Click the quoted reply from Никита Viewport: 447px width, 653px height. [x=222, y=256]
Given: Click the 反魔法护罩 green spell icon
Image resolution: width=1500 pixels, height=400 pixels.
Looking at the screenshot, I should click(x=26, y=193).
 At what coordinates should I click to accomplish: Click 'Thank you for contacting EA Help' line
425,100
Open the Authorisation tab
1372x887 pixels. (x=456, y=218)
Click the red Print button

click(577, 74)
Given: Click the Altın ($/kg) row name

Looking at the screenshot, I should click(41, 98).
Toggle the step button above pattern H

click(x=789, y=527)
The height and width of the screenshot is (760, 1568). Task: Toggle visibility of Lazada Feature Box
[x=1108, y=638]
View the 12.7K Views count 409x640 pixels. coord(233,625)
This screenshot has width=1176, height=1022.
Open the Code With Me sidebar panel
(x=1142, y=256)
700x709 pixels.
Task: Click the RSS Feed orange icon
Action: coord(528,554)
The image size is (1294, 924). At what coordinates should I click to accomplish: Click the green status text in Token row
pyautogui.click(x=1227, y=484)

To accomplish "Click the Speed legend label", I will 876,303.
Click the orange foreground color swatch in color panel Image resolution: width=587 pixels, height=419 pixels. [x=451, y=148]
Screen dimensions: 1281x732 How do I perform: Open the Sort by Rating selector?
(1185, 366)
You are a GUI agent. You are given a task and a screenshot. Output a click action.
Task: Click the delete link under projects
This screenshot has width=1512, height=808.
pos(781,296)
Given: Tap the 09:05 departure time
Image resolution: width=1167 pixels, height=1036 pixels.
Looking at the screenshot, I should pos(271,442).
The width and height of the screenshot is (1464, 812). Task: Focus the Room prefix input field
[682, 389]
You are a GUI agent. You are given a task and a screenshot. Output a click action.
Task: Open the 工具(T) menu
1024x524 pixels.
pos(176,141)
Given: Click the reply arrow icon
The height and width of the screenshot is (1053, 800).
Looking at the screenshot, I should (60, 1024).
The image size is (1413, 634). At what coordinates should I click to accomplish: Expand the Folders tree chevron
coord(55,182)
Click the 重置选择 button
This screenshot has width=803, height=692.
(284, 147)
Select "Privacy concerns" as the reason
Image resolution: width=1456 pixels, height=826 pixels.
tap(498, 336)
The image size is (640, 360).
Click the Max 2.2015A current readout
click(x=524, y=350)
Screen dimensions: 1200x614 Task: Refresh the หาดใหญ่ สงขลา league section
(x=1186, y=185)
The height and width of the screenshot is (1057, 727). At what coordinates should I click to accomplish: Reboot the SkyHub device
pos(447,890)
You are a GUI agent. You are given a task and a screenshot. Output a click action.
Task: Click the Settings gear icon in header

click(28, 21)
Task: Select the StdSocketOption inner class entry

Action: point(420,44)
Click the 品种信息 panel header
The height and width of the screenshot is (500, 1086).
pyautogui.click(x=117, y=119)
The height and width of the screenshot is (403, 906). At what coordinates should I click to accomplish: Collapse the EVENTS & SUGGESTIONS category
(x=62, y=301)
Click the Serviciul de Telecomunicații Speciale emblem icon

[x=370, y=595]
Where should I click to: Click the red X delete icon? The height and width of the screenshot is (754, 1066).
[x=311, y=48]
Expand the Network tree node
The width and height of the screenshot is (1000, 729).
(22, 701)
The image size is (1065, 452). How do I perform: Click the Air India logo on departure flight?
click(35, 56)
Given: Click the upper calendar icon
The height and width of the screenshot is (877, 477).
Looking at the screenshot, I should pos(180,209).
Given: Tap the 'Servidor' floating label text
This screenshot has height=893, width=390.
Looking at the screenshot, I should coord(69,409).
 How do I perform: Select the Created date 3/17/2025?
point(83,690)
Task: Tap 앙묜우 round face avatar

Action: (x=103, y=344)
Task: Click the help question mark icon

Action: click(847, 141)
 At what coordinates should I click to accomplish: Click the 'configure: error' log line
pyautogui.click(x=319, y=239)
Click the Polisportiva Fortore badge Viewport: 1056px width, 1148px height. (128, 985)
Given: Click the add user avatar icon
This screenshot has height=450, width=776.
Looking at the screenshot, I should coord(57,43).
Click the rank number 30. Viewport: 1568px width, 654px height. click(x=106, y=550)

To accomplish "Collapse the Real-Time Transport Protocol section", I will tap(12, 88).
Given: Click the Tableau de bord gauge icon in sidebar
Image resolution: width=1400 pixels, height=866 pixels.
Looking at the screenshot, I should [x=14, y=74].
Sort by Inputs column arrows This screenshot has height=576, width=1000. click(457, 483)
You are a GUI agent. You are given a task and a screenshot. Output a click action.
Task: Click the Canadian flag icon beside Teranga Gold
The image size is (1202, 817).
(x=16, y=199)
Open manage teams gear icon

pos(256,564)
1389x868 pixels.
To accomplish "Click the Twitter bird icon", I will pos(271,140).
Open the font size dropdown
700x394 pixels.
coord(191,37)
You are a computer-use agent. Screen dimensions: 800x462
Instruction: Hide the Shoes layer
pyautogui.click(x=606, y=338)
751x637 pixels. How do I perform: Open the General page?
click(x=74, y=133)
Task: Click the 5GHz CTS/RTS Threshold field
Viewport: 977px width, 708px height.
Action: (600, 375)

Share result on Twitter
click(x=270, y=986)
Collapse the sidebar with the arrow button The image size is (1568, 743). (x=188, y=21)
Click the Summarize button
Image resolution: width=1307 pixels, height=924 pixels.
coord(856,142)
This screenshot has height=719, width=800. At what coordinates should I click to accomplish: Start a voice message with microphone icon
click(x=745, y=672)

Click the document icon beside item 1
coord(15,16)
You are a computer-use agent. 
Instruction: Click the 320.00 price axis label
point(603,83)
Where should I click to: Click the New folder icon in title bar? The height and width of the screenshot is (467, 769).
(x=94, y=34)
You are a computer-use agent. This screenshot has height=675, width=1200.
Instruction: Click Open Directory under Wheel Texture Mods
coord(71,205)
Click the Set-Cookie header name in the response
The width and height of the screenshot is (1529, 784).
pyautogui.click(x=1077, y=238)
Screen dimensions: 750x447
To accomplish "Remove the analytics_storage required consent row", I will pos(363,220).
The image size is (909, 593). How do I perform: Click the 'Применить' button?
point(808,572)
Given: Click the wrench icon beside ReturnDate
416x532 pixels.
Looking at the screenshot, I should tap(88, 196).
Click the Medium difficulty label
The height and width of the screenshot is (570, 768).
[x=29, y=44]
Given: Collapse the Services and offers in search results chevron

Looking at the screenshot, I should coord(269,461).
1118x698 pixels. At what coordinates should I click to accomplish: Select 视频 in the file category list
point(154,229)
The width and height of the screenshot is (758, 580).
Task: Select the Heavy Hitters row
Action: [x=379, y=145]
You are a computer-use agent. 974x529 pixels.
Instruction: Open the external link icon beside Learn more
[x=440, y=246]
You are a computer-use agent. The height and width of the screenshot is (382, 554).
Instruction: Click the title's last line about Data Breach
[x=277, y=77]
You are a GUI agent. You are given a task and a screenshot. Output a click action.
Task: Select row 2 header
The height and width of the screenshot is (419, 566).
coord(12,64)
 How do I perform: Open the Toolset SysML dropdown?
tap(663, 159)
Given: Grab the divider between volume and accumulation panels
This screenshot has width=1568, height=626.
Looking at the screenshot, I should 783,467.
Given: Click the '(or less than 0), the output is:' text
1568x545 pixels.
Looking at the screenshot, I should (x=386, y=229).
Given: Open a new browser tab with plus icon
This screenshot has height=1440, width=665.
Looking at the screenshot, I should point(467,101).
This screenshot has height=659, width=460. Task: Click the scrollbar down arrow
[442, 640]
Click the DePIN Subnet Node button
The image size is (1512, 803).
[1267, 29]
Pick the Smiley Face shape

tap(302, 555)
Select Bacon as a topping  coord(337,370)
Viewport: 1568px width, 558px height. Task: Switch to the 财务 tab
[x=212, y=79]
= = =
- Exercise instructions -
For this exercise, write all the records out again exactly.

- Solution for this exercise -
Click the quoted reply from Никита Viewport: 447px width, 653px height. [x=222, y=256]
Given: Click the 反魔法护罩 green spell icon
Image resolution: width=1500 pixels, height=400 pixels.
Looking at the screenshot, I should click(x=26, y=193).
 At what coordinates should I click to accomplish: Click 'Thank you for contacting EA Help' line
425,100
Open the Authorisation tab
1372x887 pixels. (x=456, y=218)
Click the red Print button

click(577, 74)
Given: Click the Altın ($/kg) row name

Looking at the screenshot, I should click(41, 98).
Toggle the step button above pattern H

click(x=789, y=527)
The height and width of the screenshot is (760, 1568). Task: Toggle visibility of Lazada Feature Box
[x=1108, y=638]
View the 12.7K Views count 409x640 pixels. coord(233,625)
This screenshot has width=1176, height=1022.
Open the Code With Me sidebar panel
(x=1142, y=256)
700x709 pixels.
Task: Click the RSS Feed orange icon
Action: coord(528,554)
The image size is (1294, 924). At what coordinates should I click to accomplish: Click the green status text in Token row
pyautogui.click(x=1227, y=484)

To accomplish "Click the Speed legend label", I will 876,303.
Click the orange foreground color swatch in color panel Image resolution: width=587 pixels, height=419 pixels. [x=451, y=148]
Screen dimensions: 1281x732 How do I perform: Open the Sort by Rating selector?
(1185, 366)
You are a GUI agent. You are given a task and a screenshot. Output a click action.
Task: Click the delete link under projects
This screenshot has width=1512, height=808.
pos(781,296)
Given: Tap the 09:05 departure time
Image resolution: width=1167 pixels, height=1036 pixels.
Looking at the screenshot, I should pos(271,442).
The width and height of the screenshot is (1464, 812). Task: Focus the Room prefix input field
[682, 389]
You are a GUI agent. You are given a task and a screenshot. Output a click action.
Task: Open the 工具(T) menu
1024x524 pixels.
pos(176,141)
Given: Click the reply arrow icon
The height and width of the screenshot is (1053, 800).
Looking at the screenshot, I should (60, 1024).
The image size is (1413, 634). At what coordinates should I click to accomplish: Expand the Folders tree chevron
coord(55,182)
Click the 重置选择 button
This screenshot has width=803, height=692.
(284, 147)
Select "Privacy concerns" as the reason
Image resolution: width=1456 pixels, height=826 pixels.
tap(498, 336)
The image size is (640, 360).
Click the Max 2.2015A current readout
click(x=524, y=350)
Screen dimensions: 1200x614 Task: Refresh the หาดใหญ่ สงขลา league section
(x=1186, y=185)
The height and width of the screenshot is (1057, 727). At what coordinates should I click to accomplish: Reboot the SkyHub device
pos(447,890)
You are a GUI agent. You are given a task and a screenshot. Output a click action.
Task: Click the Settings gear icon in header

click(28, 21)
Task: Select the StdSocketOption inner class entry

Action: point(420,44)
Click the 品种信息 panel header
The height and width of the screenshot is (500, 1086).
pyautogui.click(x=117, y=119)
The height and width of the screenshot is (403, 906). At what coordinates should I click to accomplish: Collapse the EVENTS & SUGGESTIONS category
(x=62, y=301)
Click the Serviciul de Telecomunicații Speciale emblem icon

[x=370, y=595]
Where should I click to: Click the red X delete icon? The height and width of the screenshot is (754, 1066).
[x=311, y=48]
Expand the Network tree node
The width and height of the screenshot is (1000, 729).
(22, 701)
The image size is (1065, 452). How do I perform: Click the Air India logo on departure flight?
click(35, 56)
Given: Click the upper calendar icon
The height and width of the screenshot is (877, 477).
Looking at the screenshot, I should pos(180,209).
Given: Tap the 'Servidor' floating label text
This screenshot has height=893, width=390.
Looking at the screenshot, I should coord(69,409).
 How do I perform: Select the Created date 3/17/2025?
point(83,690)
Task: Tap 앙묜우 round face avatar

Action: (x=103, y=344)
Task: Click the help question mark icon

Action: click(847, 141)
 At what coordinates should I click to accomplish: Click the 'configure: error' log line
pyautogui.click(x=319, y=239)
Click the Polisportiva Fortore badge Viewport: 1056px width, 1148px height. (128, 985)
Given: Click the add user avatar icon
This screenshot has height=450, width=776.
Looking at the screenshot, I should coord(57,43).
Click the rank number 30. Viewport: 1568px width, 654px height. click(x=106, y=550)

To accomplish "Collapse the Real-Time Transport Protocol section", I will tap(12, 88).
Given: Click the Tableau de bord gauge icon in sidebar
Image resolution: width=1400 pixels, height=866 pixels.
Looking at the screenshot, I should [x=14, y=74].
Sort by Inputs column arrows This screenshot has height=576, width=1000. click(457, 483)
You are a GUI agent. You are given a task and a screenshot. Output a click action.
Task: Click the Canadian flag icon beside Teranga Gold
The image size is (1202, 817).
(x=16, y=199)
Open manage teams gear icon

pos(256,564)
1389x868 pixels.
To accomplish "Click the Twitter bird icon", I will pos(271,140).
Open the font size dropdown
700x394 pixels.
coord(191,37)
You are a computer-use agent. Screen dimensions: 800x462
Instruction: Hide the Shoes layer
pyautogui.click(x=606, y=338)
751x637 pixels. How do I perform: Open the General page?
click(x=74, y=133)
Task: Click the 5GHz CTS/RTS Threshold field
Viewport: 977px width, 708px height.
Action: (600, 375)

Share result on Twitter
click(x=270, y=986)
Collapse the sidebar with the arrow button The image size is (1568, 743). (x=188, y=21)
Click the Summarize button
Image resolution: width=1307 pixels, height=924 pixels.
coord(856,142)
This screenshot has height=719, width=800. At what coordinates should I click to accomplish: Start a voice message with microphone icon
click(x=745, y=672)

Click the document icon beside item 1
coord(15,16)
You are a computer-use agent. 
Instruction: Click the 320.00 price axis label
point(603,83)
Where should I click to: Click the New folder icon in title bar? The height and width of the screenshot is (467, 769).
(x=94, y=34)
You are a computer-use agent. This screenshot has height=675, width=1200.
Instruction: Click Open Directory under Wheel Texture Mods
coord(71,205)
Click the Set-Cookie header name in the response
The width and height of the screenshot is (1529, 784).
pyautogui.click(x=1077, y=238)
Screen dimensions: 750x447
To accomplish "Remove the analytics_storage required consent row", I will pos(363,220).
The image size is (909, 593). How do I perform: Click the 'Применить' button?
point(808,572)
Given: Click the wrench icon beside ReturnDate
416x532 pixels.
Looking at the screenshot, I should tap(88, 196).
Click the Medium difficulty label
The height and width of the screenshot is (570, 768).
[x=29, y=44]
Given: Collapse the Services and offers in search results chevron

Looking at the screenshot, I should coord(269,461).
1118x698 pixels. At what coordinates should I click to accomplish: Select 视频 in the file category list
point(154,229)
The width and height of the screenshot is (758, 580).
Task: Select the Heavy Hitters row
Action: [x=379, y=145]
You are a computer-use agent. 974x529 pixels.
Instruction: Open the external link icon beside Learn more
[x=440, y=246]
You are a computer-use agent. The height and width of the screenshot is (382, 554).
Instruction: Click the title's last line about Data Breach
[x=277, y=77]
You are a GUI agent. You are given a task and a screenshot. Output a click action.
Task: Select row 2 header
The height and width of the screenshot is (419, 566).
coord(12,64)
 How do I perform: Open the Toolset SysML dropdown?
tap(663, 159)
Given: Grab the divider between volume and accumulation panels
This screenshot has width=1568, height=626.
Looking at the screenshot, I should 783,467.
Given: Click the '(or less than 0), the output is:' text
1568x545 pixels.
Looking at the screenshot, I should (x=386, y=229).
Given: Open a new browser tab with plus icon
This screenshot has height=1440, width=665.
Looking at the screenshot, I should point(467,101).
This screenshot has height=659, width=460. Task: Click the scrollbar down arrow
[442, 640]
Click the DePIN Subnet Node button
The image size is (1512, 803).
[1267, 29]
Pick the Smiley Face shape

tap(302, 555)
Select Bacon as a topping  coord(337,370)
Viewport: 1568px width, 558px height. Task: Switch to the 财务 tab
[x=212, y=79]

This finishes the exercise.